Content starts

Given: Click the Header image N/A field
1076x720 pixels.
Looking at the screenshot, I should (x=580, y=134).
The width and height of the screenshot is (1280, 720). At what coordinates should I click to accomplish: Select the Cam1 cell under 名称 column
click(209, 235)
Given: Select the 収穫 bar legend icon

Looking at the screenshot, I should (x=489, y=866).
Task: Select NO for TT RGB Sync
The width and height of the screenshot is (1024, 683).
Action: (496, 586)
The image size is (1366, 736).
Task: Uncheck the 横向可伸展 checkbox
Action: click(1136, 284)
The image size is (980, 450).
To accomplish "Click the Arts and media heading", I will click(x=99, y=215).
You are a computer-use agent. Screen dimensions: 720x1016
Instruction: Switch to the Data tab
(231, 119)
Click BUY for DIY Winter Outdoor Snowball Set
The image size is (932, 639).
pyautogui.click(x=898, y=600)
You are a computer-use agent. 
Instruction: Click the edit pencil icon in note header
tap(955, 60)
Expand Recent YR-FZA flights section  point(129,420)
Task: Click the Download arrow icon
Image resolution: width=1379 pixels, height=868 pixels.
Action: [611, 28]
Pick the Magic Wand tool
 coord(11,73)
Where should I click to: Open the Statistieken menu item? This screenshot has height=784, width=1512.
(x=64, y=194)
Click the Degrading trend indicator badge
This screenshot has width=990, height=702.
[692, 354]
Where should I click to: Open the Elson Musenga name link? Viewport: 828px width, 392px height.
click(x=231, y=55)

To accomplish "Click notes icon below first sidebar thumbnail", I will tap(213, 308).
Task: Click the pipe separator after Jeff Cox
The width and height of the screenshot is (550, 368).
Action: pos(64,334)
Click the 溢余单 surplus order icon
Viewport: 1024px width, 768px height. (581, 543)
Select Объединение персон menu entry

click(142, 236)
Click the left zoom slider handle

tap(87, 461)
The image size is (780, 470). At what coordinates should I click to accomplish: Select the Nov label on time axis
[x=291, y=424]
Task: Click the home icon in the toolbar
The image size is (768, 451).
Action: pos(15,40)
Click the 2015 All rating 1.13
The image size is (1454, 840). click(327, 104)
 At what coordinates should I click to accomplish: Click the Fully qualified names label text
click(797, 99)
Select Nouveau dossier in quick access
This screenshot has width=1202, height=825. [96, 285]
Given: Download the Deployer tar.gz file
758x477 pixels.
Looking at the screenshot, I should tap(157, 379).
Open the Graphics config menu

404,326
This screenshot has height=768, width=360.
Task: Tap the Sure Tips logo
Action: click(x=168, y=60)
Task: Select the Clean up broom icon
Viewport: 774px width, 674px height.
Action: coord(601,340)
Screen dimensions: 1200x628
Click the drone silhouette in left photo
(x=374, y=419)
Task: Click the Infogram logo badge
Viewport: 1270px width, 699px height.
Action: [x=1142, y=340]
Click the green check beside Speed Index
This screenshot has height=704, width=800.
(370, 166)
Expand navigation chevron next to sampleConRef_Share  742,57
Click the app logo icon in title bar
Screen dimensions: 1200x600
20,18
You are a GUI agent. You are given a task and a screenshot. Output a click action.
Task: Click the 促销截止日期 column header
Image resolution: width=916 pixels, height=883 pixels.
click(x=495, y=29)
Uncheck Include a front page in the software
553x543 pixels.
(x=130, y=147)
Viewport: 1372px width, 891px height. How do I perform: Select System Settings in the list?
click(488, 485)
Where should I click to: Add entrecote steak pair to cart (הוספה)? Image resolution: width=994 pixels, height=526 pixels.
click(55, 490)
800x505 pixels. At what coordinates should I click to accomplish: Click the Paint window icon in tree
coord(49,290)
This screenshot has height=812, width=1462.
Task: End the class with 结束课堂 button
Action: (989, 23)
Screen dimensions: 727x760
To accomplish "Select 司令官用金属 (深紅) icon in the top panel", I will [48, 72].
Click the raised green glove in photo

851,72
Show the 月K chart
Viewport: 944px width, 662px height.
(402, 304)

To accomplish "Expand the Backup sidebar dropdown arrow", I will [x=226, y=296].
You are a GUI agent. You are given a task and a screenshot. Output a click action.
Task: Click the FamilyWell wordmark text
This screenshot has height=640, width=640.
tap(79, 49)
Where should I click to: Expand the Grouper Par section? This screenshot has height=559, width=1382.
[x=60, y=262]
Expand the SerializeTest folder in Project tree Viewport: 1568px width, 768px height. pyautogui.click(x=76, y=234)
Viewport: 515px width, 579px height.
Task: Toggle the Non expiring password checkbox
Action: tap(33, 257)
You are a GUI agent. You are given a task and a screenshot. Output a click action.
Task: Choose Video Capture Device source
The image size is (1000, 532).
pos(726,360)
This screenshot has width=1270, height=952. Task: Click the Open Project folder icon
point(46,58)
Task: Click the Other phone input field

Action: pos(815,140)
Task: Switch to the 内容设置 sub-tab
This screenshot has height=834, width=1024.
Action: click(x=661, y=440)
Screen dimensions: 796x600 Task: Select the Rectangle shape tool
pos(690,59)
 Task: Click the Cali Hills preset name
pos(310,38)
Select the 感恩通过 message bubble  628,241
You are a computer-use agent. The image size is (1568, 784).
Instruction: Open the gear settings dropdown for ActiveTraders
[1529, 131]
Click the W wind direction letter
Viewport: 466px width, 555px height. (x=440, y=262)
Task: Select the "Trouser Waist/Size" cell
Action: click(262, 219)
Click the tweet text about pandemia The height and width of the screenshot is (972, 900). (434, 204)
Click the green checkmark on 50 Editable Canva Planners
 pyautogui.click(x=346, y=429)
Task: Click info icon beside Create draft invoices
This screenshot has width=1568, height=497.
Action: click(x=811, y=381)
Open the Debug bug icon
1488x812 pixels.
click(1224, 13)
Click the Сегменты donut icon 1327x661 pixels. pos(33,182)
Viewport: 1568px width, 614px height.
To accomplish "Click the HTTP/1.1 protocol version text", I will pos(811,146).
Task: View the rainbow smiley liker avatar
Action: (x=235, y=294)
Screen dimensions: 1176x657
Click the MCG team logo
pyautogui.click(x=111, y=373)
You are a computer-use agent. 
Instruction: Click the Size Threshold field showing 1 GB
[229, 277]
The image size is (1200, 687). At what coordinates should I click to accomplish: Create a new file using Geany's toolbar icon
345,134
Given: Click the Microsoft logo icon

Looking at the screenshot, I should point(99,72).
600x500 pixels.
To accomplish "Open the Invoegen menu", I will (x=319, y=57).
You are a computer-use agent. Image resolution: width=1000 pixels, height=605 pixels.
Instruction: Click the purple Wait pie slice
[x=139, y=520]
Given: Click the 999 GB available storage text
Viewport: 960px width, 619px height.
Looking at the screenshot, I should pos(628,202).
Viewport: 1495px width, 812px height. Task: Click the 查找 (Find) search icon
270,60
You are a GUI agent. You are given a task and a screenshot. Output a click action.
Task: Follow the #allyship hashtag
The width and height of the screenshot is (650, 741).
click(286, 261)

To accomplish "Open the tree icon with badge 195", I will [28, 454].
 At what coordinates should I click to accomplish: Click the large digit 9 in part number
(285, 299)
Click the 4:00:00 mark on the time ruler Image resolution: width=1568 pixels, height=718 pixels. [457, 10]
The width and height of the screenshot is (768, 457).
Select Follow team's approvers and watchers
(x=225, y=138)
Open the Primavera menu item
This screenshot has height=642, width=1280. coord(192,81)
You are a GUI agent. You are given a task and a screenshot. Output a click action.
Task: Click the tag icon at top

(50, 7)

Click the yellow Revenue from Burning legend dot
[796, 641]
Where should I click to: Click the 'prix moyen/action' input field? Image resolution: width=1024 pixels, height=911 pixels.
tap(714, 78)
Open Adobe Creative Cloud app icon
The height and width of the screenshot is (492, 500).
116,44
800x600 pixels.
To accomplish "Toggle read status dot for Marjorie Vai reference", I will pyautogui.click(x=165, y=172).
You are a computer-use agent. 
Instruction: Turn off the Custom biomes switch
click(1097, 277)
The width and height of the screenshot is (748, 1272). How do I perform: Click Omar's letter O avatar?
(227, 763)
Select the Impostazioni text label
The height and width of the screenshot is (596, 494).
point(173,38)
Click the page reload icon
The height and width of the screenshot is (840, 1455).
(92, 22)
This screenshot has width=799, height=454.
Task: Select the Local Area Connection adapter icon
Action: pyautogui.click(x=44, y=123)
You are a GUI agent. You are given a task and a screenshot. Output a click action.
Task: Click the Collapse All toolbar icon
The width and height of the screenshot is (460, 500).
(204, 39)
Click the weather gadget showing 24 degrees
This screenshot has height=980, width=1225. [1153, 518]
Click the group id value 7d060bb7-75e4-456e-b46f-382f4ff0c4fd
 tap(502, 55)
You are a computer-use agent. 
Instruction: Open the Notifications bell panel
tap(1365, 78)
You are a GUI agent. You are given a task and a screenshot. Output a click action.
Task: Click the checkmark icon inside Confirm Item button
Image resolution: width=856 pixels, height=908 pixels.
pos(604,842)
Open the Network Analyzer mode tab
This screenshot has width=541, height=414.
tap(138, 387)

Content ends

Scan the records above line by line, counting those where the word "sidebar" appears, and give the count alone.

Solution below - 2